Let’s get one thing out of the way: despite an incredibly misleading ad campaign, this is not a horror movie about deadly bugs. What it is is a nerve-wracking psychological thriller about a woman (Ashley Judd) living a miserable existence who meets a man (Michael Shannon) that seems nice if weird, and by the time his own madness really begins developing in full she’s already fallen for him and is fully receptive to joining him in his spiraling insanity. The final half hour of the film, particularly, as they’ve barricaded themselves in their motel room (now covered from wall to wall in aluminum foil to somehow protect them from the government), obsessed with a possible government-created deadly bug that they believe is infesting their bodies, is so incredibly tense that, when I saw it in theaters back in May, I was almost unable to bear to watch. It is in every way like watching the birth of a conspiracy theory, as, with Shannon’s prodding, Judd begins to connect the bugs with every tragedy in her life, from her abusive ex-husband to her long vanished child, to shadowy government conspiracies and political assassinations. It’s a panicky, nightmarish scenario, and if Judd and Shannon weren’t such gifted actors, and willing to take such great risks for their art, it would have fallen to pieces. As it stands, though, they show themselves to be superior actors, and manage to make this one of the greatest films of the year.

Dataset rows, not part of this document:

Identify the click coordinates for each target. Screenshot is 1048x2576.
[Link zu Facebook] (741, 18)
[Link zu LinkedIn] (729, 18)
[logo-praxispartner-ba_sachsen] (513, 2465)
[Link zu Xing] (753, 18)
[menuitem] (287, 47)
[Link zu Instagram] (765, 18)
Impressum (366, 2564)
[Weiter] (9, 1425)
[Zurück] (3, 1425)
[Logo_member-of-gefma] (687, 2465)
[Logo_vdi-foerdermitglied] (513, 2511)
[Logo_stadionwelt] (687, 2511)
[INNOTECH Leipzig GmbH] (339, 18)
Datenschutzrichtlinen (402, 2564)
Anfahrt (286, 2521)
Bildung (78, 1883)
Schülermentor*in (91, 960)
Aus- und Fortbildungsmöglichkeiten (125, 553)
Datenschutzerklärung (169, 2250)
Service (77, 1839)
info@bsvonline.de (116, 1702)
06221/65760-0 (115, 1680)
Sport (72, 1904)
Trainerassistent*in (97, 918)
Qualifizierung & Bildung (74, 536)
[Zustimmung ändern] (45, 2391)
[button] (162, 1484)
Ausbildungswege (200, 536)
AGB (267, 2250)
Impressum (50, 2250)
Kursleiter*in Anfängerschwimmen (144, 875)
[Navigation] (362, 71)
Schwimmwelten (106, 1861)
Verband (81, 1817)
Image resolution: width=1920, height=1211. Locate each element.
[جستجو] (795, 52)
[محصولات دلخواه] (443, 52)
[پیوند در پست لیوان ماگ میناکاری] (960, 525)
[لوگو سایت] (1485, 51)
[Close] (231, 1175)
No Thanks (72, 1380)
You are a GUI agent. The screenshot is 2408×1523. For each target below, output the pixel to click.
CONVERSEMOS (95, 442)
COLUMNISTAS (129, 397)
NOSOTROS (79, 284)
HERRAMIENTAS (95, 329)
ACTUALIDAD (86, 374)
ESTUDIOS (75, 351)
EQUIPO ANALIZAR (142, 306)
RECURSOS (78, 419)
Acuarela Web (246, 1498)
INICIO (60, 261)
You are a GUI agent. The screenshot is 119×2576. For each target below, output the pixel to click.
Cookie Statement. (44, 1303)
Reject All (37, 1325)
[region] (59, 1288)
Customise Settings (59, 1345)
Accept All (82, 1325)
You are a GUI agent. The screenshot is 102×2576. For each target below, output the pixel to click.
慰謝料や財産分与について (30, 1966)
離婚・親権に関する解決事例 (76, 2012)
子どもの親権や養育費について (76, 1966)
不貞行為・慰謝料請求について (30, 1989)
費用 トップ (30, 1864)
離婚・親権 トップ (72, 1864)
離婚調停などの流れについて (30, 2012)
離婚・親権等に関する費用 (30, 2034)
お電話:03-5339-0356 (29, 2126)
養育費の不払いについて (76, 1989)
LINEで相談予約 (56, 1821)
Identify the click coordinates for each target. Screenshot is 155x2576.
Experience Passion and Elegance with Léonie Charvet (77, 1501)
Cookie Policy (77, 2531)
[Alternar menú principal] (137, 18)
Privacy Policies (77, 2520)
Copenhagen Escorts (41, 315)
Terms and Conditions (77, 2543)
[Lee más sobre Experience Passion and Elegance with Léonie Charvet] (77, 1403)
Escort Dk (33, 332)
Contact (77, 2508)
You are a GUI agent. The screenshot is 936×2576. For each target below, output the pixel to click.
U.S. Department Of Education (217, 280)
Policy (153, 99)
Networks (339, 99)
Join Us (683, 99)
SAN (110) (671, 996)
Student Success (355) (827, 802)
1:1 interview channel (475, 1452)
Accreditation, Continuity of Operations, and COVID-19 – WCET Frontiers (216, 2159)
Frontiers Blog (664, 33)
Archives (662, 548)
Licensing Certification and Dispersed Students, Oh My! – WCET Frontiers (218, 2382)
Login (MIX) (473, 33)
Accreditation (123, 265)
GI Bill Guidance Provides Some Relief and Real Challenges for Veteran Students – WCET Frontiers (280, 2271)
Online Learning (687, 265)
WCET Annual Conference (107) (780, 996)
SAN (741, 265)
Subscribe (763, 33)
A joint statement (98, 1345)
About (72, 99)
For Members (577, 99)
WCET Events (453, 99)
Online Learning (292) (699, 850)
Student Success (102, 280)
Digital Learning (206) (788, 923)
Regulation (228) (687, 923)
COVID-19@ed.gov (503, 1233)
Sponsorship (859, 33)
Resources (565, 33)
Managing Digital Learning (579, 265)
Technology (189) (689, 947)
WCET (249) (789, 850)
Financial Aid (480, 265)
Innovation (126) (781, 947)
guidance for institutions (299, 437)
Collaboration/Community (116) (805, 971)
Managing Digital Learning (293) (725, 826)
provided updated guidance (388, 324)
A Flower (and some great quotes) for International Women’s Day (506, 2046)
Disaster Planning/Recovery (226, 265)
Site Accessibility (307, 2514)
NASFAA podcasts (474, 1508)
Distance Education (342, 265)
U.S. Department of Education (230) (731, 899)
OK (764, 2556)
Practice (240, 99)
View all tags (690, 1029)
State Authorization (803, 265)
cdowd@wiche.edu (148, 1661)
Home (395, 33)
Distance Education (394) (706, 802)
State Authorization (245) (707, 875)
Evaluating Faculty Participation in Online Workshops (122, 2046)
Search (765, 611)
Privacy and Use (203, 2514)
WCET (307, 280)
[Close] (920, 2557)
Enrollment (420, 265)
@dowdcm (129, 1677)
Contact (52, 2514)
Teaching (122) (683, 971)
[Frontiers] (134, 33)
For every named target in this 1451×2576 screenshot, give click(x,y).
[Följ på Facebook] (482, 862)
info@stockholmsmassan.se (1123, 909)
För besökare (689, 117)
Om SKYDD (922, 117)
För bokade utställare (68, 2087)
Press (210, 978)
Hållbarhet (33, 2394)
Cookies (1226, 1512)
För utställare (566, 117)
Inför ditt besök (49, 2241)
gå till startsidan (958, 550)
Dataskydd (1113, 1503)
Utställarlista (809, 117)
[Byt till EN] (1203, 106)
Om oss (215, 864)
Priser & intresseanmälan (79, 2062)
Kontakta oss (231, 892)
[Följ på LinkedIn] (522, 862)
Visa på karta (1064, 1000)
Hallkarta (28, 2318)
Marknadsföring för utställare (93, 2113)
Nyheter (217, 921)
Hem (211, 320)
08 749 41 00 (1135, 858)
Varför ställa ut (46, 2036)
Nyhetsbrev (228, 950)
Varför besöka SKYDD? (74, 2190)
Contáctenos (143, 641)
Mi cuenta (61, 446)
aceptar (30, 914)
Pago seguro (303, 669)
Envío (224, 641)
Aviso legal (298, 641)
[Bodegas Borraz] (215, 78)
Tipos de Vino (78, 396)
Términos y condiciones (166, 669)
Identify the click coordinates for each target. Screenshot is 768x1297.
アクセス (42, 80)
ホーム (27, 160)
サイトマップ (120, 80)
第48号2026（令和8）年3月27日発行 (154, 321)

My emphasis on the final third of the film does not mean that the rest of the film isn’t as strong, mind you. Indeed, right from the start of the film we can already see there are problems. Judd’s violent ex-husband (Harry Connick Jr.), fresh out of prison, feels free to saunter into her room like their relationship is just going to instantly start up again, and is more than a little unhappy with her when she doesn’t feel the same way. Judd’s life outside of him isn’t that great either; it’s not a very good sign when you’re having vodka and Cokes with breakfast. While most of the film’s brutality is emotional and psychological, there is also one moment halfway through the film that is just squirm-inducing, even for someone as jaded about film violence as I am.

It’s a terrifying film, all things considered, not because you’re afraid someone else is going to hurt them, but that in their shared madness they’re going to hurt themselves. It’s an emotional dervish that completely upends you and will leave you drained and exhausted by the end. You need to see this film.